Do not forget the parents—Parents' concerns during transition to adult care for adolescents with congenital heart disease
Child Care Health and Development
Published online on October 05, 2017
Abstract
Background
Growing up with congenital heart disease (CHD) often means transfer to adult care and lifelong medical follow‐up. An optimal transition process usually involves a multipart collaboration between the patient, their parents and other family members, and the healthcare providers. Taking an active role while knowing when it is time to step aside can be difficult for all the concerned parties, even the healthcare professionals.
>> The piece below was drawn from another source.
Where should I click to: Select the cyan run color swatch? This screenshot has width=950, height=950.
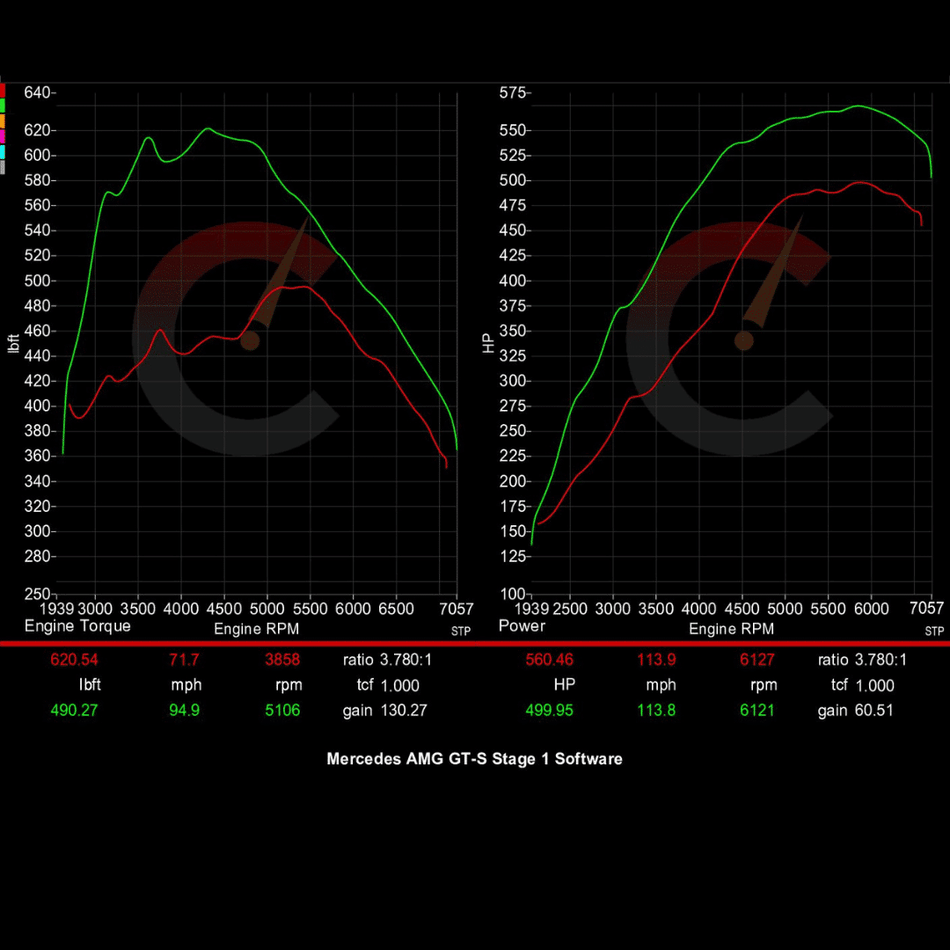(3, 151)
The aim of the present study therefore, was to explore parents' expectations and needs during their adolescent's transition to adult care.
Method
Semi‐structured interviews were conducted with 18 parents of 16 adolescents (aged 13–18 years) with CHD in 4 pediatric cardiology settings in Sweden. The interviews were analysed with qualitative content analysis.
Results
The analysis resulted in 2 main themes: (a) Feeling secure—the importance of being prepared and informed. This theme focused on the need to be prepared and informed about transition and future transfer to adult care. (b) Recognizing when to hand over at the right time. This theme addressed the process of handing over the responsibility from the parent to the adolescents and contained handing over from pediatric care to adult care.
Conclusion
Being prepared and informed about the upcoming transition process was essential. The parents underlined the importance of being involved in the transition planning for gradually handing over responsibility to the adolescent. They also considered establishing contact with the adult healthcare team before transfer as important and needed to be assured that CHD‐related information of importance for the young person's daily life would be given.